- _Work instruction_
Output all of the data verbatim.

[Stored data]
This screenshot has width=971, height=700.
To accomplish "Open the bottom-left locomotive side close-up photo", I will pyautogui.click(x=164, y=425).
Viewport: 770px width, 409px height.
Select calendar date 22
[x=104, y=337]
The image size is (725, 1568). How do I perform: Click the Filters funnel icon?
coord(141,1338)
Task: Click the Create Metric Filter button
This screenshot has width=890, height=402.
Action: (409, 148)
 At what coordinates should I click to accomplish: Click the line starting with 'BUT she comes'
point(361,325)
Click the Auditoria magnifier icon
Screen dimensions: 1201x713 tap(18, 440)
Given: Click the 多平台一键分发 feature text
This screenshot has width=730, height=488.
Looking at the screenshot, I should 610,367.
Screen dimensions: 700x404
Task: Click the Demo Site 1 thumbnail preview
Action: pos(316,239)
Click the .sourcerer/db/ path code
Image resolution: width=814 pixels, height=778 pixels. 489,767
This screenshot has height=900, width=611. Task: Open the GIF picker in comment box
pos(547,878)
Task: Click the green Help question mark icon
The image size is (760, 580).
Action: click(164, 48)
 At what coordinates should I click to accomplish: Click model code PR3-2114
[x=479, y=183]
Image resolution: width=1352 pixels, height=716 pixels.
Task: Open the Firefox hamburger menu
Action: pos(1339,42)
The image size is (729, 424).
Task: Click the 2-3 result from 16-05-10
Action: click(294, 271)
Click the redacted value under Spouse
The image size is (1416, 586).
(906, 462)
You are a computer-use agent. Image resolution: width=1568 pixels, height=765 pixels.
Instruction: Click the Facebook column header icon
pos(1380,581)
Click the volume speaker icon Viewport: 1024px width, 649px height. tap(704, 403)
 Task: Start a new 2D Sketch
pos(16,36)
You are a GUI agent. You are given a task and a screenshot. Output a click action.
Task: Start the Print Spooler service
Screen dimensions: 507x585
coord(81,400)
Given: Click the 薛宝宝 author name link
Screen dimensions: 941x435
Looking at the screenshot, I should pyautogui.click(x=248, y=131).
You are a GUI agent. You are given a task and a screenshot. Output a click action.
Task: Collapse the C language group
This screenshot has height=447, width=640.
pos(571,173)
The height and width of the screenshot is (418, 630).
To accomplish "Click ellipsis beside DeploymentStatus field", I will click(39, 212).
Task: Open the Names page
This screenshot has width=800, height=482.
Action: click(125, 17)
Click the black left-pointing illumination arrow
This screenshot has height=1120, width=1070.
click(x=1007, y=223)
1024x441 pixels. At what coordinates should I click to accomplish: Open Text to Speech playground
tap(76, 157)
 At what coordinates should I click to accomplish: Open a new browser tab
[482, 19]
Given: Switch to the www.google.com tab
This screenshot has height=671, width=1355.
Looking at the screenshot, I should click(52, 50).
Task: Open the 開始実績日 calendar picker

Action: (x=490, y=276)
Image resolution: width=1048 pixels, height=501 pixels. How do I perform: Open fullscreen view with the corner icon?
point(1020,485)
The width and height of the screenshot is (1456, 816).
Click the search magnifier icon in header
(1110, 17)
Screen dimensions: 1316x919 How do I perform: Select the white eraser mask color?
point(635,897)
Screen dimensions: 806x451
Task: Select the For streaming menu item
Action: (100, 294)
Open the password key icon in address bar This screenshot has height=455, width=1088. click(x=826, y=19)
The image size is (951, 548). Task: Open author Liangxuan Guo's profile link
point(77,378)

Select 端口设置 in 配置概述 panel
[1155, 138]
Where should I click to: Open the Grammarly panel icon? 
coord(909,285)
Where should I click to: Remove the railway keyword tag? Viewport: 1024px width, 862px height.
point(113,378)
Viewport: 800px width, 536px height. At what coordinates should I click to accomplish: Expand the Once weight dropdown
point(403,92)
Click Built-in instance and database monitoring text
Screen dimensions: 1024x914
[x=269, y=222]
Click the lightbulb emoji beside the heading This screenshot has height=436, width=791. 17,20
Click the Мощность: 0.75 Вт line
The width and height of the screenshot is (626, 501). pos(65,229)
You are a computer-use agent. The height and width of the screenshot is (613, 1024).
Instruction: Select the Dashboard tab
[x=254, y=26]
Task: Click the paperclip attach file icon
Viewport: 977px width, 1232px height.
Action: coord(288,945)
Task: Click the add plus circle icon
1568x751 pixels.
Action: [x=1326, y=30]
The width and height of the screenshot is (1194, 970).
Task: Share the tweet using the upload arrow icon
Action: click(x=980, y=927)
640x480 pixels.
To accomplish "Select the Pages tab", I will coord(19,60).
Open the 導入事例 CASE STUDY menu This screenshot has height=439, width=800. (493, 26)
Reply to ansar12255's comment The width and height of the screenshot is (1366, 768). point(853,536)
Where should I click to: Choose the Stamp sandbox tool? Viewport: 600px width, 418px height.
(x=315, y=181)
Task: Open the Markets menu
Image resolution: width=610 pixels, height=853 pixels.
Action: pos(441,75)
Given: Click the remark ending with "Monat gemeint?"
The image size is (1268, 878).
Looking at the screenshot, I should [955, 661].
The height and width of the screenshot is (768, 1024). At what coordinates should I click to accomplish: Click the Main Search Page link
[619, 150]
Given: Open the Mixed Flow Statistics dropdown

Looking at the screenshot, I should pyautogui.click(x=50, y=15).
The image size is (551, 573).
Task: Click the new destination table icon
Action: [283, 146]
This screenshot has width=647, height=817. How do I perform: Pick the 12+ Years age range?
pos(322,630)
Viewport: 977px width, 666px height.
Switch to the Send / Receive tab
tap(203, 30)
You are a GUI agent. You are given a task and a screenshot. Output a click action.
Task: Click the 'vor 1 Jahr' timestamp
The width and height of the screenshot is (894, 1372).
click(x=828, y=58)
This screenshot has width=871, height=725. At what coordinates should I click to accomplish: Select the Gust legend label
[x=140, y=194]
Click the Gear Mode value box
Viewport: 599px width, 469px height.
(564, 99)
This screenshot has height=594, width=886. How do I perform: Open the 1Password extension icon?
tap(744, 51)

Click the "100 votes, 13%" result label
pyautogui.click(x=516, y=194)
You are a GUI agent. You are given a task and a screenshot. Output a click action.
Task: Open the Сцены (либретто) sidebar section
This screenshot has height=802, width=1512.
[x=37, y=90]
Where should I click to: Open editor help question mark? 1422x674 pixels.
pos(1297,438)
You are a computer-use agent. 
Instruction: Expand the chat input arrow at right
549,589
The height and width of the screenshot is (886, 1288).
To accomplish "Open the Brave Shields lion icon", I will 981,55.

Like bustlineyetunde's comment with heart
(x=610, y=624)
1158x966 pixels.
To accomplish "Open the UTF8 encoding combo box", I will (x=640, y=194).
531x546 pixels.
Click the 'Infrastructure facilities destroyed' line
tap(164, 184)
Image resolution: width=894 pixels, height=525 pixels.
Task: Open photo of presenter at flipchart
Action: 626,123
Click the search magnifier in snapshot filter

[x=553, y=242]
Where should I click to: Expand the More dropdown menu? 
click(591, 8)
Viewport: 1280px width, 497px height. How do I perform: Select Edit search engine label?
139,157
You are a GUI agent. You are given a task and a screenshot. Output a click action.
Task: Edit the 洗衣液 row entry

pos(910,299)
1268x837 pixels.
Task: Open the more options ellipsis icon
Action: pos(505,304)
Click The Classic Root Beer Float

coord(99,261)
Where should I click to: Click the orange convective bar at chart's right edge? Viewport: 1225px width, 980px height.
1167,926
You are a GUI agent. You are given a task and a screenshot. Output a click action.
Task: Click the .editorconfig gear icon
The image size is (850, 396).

- _Answer below_
This screenshot has width=971, height=700.
To accomplish "Open the bottom-left locomotive side close-up photo", I will pyautogui.click(x=164, y=425).
Viewport: 770px width, 409px height.
Select calendar date 22
[x=104, y=337]
The image size is (725, 1568). How do I perform: Click the Filters funnel icon?
coord(141,1338)
Task: Click the Create Metric Filter button
This screenshot has width=890, height=402.
Action: (409, 148)
 At what coordinates should I click to accomplish: Click the line starting with 'BUT she comes'
point(361,325)
Click the Auditoria magnifier icon
Screen dimensions: 1201x713 tap(18, 440)
Given: Click the 多平台一键分发 feature text
This screenshot has width=730, height=488.
Looking at the screenshot, I should 610,367.
Screen dimensions: 700x404
Task: Click the Demo Site 1 thumbnail preview
Action: pos(316,239)
Click the .sourcerer/db/ path code
Image resolution: width=814 pixels, height=778 pixels. 489,767
This screenshot has height=900, width=611. Task: Open the GIF picker in comment box
pos(547,878)
Task: Click the green Help question mark icon
The image size is (760, 580).
Action: click(164, 48)
 At what coordinates should I click to accomplish: Click model code PR3-2114
[x=479, y=183]
Image resolution: width=1352 pixels, height=716 pixels.
Task: Open the Firefox hamburger menu
Action: pos(1339,42)
The image size is (729, 424).
Task: Click the 2-3 result from 16-05-10
Action: click(294, 271)
Click the redacted value under Spouse
The image size is (1416, 586).
(906, 462)
You are a computer-use agent. Image resolution: width=1568 pixels, height=765 pixels.
Instruction: Click the Facebook column header icon
pos(1380,581)
Click the volume speaker icon Viewport: 1024px width, 649px height. tap(704, 403)
 Task: Start a new 2D Sketch
pos(16,36)
You are a GUI agent. You are given a task and a screenshot. Output a click action.
Task: Start the Print Spooler service
Screen dimensions: 507x585
coord(81,400)
Given: Click the 薛宝宝 author name link
Screen dimensions: 941x435
Looking at the screenshot, I should pyautogui.click(x=248, y=131).
You are a GUI agent. You are given a task and a screenshot. Output a click action.
Task: Collapse the C language group
This screenshot has height=447, width=640.
pos(571,173)
The height and width of the screenshot is (418, 630).
To accomplish "Click ellipsis beside DeploymentStatus field", I will click(39, 212).
Task: Open the Names page
This screenshot has width=800, height=482.
Action: click(125, 17)
Click the black left-pointing illumination arrow
This screenshot has height=1120, width=1070.
click(x=1007, y=223)
1024x441 pixels. At what coordinates should I click to accomplish: Open Text to Speech playground
tap(76, 157)
 At what coordinates should I click to accomplish: Open a new browser tab
[482, 19]
Given: Switch to the www.google.com tab
This screenshot has height=671, width=1355.
Looking at the screenshot, I should click(52, 50).
Task: Open the 開始実績日 calendar picker

Action: (x=490, y=276)
Image resolution: width=1048 pixels, height=501 pixels. How do I perform: Open fullscreen view with the corner icon?
point(1020,485)
The width and height of the screenshot is (1456, 816).
Click the search magnifier icon in header
(1110, 17)
Screen dimensions: 1316x919 How do I perform: Select the white eraser mask color?
point(635,897)
Screen dimensions: 806x451
Task: Select the For streaming menu item
Action: (100, 294)
Open the password key icon in address bar This screenshot has height=455, width=1088. click(x=826, y=19)
The image size is (951, 548). Task: Open author Liangxuan Guo's profile link
point(77,378)

Select 端口设置 in 配置概述 panel
[1155, 138]
Where should I click to: Open the Grammarly panel icon? 
coord(909,285)
Where should I click to: Remove the railway keyword tag? Viewport: 1024px width, 862px height.
point(113,378)
Viewport: 800px width, 536px height. At what coordinates should I click to accomplish: Expand the Once weight dropdown
point(403,92)
Click Built-in instance and database monitoring text
Screen dimensions: 1024x914
[x=269, y=222]
Click the lightbulb emoji beside the heading This screenshot has height=436, width=791. 17,20
Click the Мощность: 0.75 Вт line
The width and height of the screenshot is (626, 501). pos(65,229)
You are a computer-use agent. The height and width of the screenshot is (613, 1024).
Instruction: Select the Dashboard tab
[x=254, y=26]
Task: Click the paperclip attach file icon
Viewport: 977px width, 1232px height.
Action: coord(288,945)
Task: Click the add plus circle icon
1568x751 pixels.
Action: [x=1326, y=30]
The width and height of the screenshot is (1194, 970).
Task: Share the tweet using the upload arrow icon
Action: click(x=980, y=927)
640x480 pixels.
To accomplish "Select the Pages tab", I will coord(19,60).
Open the 導入事例 CASE STUDY menu This screenshot has height=439, width=800. (493, 26)
Reply to ansar12255's comment The width and height of the screenshot is (1366, 768). point(853,536)
Where should I click to: Choose the Stamp sandbox tool? Viewport: 600px width, 418px height.
(x=315, y=181)
Task: Open the Markets menu
Image resolution: width=610 pixels, height=853 pixels.
Action: pos(441,75)
Given: Click the remark ending with "Monat gemeint?"
The image size is (1268, 878).
Looking at the screenshot, I should [955, 661].
The height and width of the screenshot is (768, 1024). At what coordinates should I click to accomplish: Click the Main Search Page link
[619, 150]
Given: Open the Mixed Flow Statistics dropdown

Looking at the screenshot, I should pyautogui.click(x=50, y=15).
The image size is (551, 573).
Task: Click the new destination table icon
Action: [283, 146]
This screenshot has width=647, height=817. How do I perform: Pick the 12+ Years age range?
pos(322,630)
Viewport: 977px width, 666px height.
Switch to the Send / Receive tab
tap(203, 30)
You are a GUI agent. You are given a task and a screenshot. Output a click action.
Task: Click the 'vor 1 Jahr' timestamp
The width and height of the screenshot is (894, 1372).
click(x=828, y=58)
This screenshot has width=871, height=725. At what coordinates should I click to accomplish: Select the Gust legend label
[x=140, y=194]
Click the Gear Mode value box
Viewport: 599px width, 469px height.
(564, 99)
This screenshot has height=594, width=886. How do I perform: Open the 1Password extension icon?
tap(744, 51)

Click the "100 votes, 13%" result label
pyautogui.click(x=516, y=194)
You are a GUI agent. You are given a task and a screenshot. Output a click action.
Task: Open the Сцены (либретто) sidebar section
This screenshot has height=802, width=1512.
[x=37, y=90]
Where should I click to: Open editor help question mark? 1422x674 pixels.
pos(1297,438)
You are a computer-use agent. 
Instruction: Expand the chat input arrow at right
549,589
The height and width of the screenshot is (886, 1288).
To accomplish "Open the Brave Shields lion icon", I will 981,55.

Like bustlineyetunde's comment with heart
(x=610, y=624)
1158x966 pixels.
To accomplish "Open the UTF8 encoding combo box", I will (x=640, y=194).
531x546 pixels.
Click the 'Infrastructure facilities destroyed' line
tap(164, 184)
Image resolution: width=894 pixels, height=525 pixels.
Task: Open photo of presenter at flipchart
Action: 626,123
Click the search magnifier in snapshot filter

[x=553, y=242]
Where should I click to: Expand the More dropdown menu? 
click(591, 8)
Viewport: 1280px width, 497px height. How do I perform: Select Edit search engine label?
139,157
You are a GUI agent. You are given a task and a screenshot. Output a click action.
Task: Edit the 洗衣液 row entry

pos(910,299)
1268x837 pixels.
Task: Open the more options ellipsis icon
Action: pos(505,304)
Click The Classic Root Beer Float

coord(99,261)
Where should I click to: Click the orange convective bar at chart's right edge? Viewport: 1225px width, 980px height.
1167,926
You are a GUI agent. You are given a task and a screenshot. Output a click action.
Task: Click the .editorconfig gear icon
The image size is (850, 396).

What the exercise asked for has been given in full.